Written task: Rewrite the material below as a numbered list, one line per item, skipping any blank lines. Leave the pictures out of your answer.

Start of Data for this task

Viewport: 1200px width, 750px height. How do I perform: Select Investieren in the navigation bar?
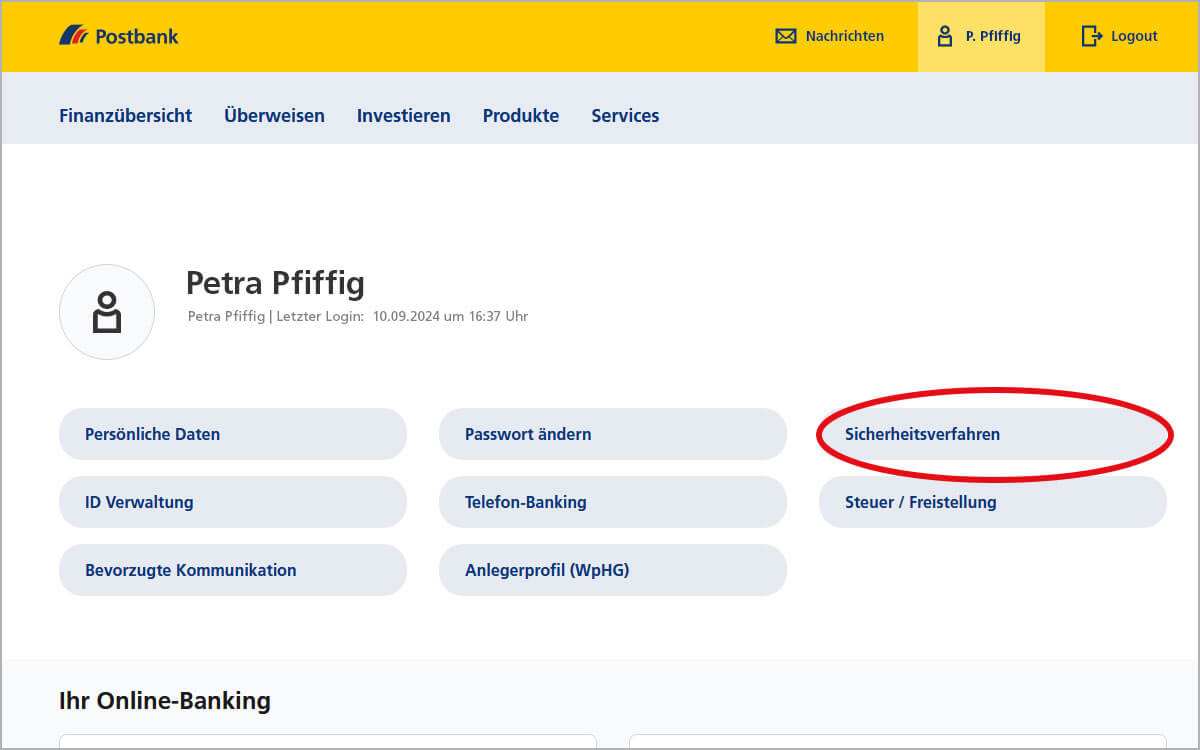(x=403, y=115)
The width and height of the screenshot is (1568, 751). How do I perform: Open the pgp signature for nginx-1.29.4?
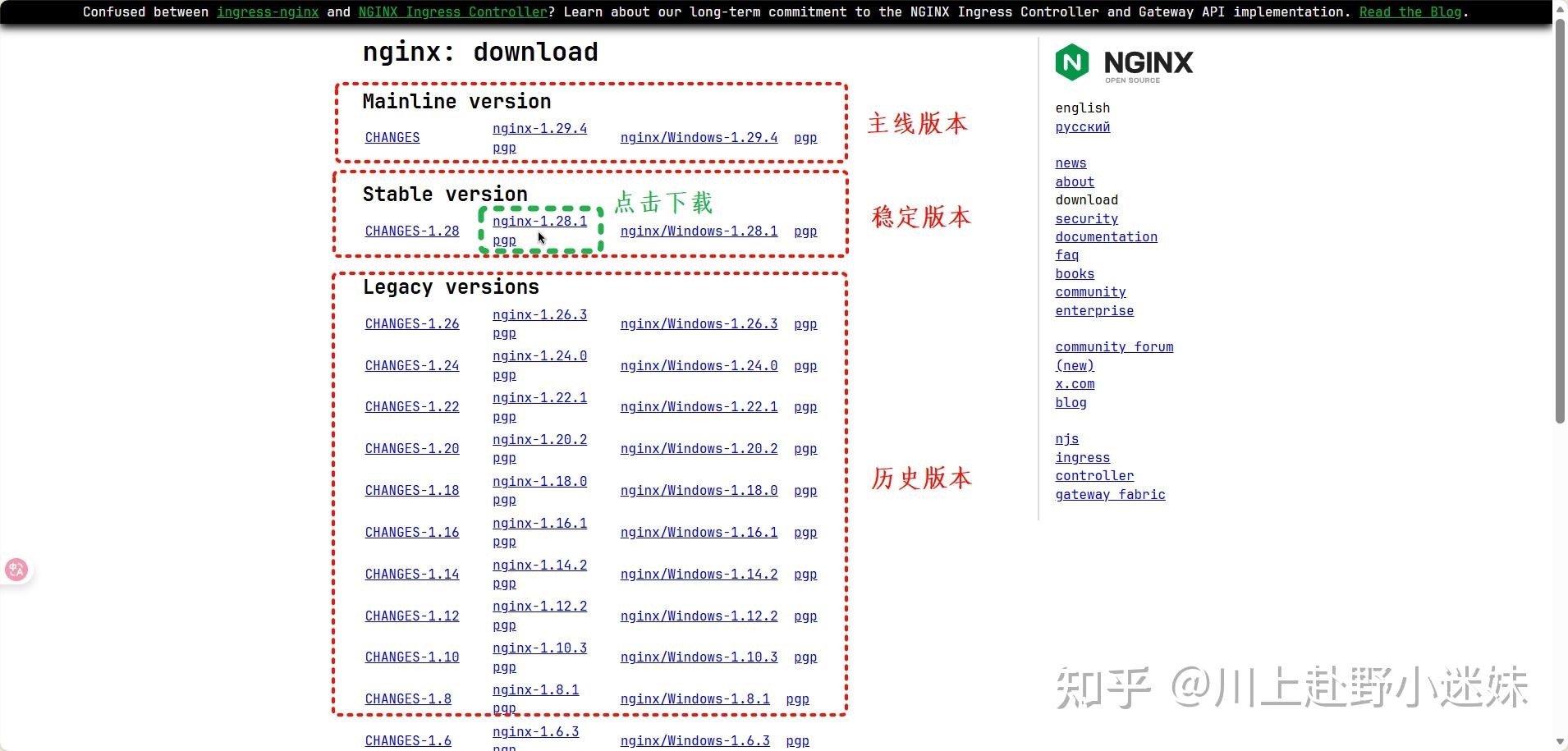click(x=503, y=148)
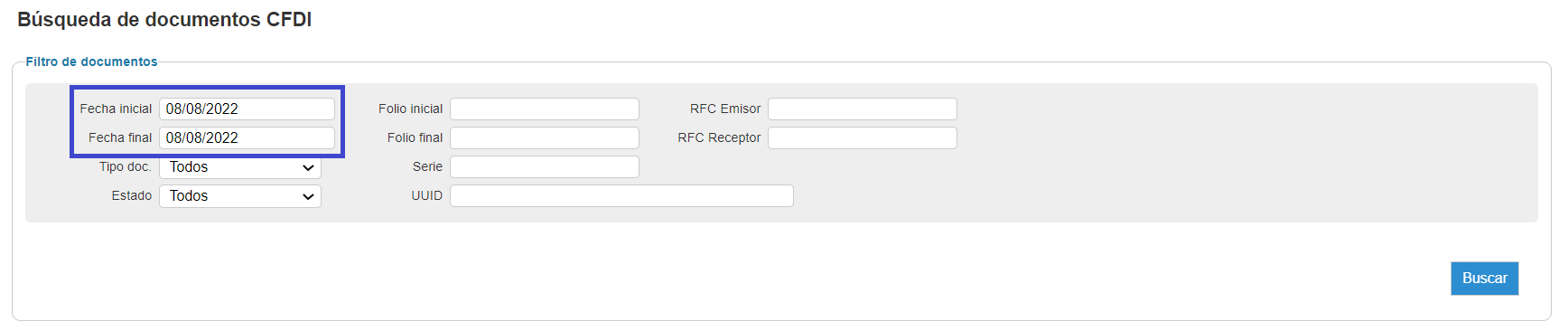Focus the Serie text field
This screenshot has width=1568, height=331.
(x=545, y=166)
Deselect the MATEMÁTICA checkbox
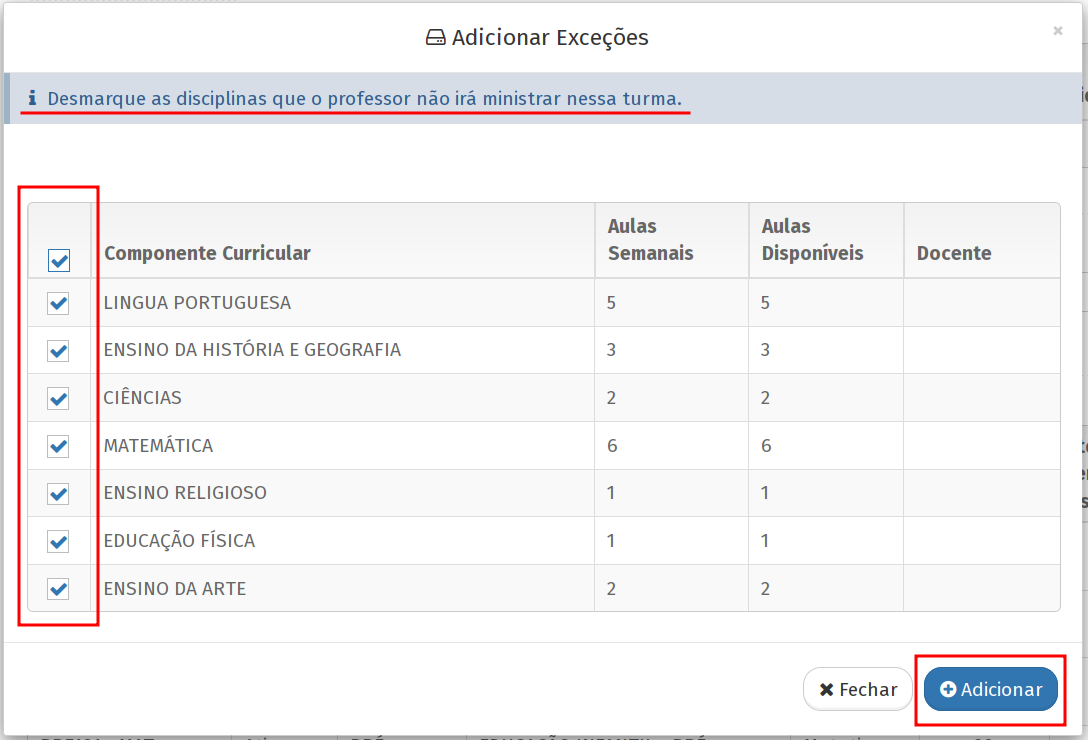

End of Data for this task

Result below:
1. Viewport: 1200px width, 750px height. How do I perform: Select Investieren in the navigation bar?
2. (x=403, y=115)
3. The width and height of the screenshot is (1568, 751). How do I perform: Open the pgp signature for nginx-1.29.4?
4. click(x=503, y=148)
5. Focus the Serie text field
6. This screenshot has width=1568, height=331.
7. (x=545, y=166)
8. Deselect the MATEMÁTICA checkbox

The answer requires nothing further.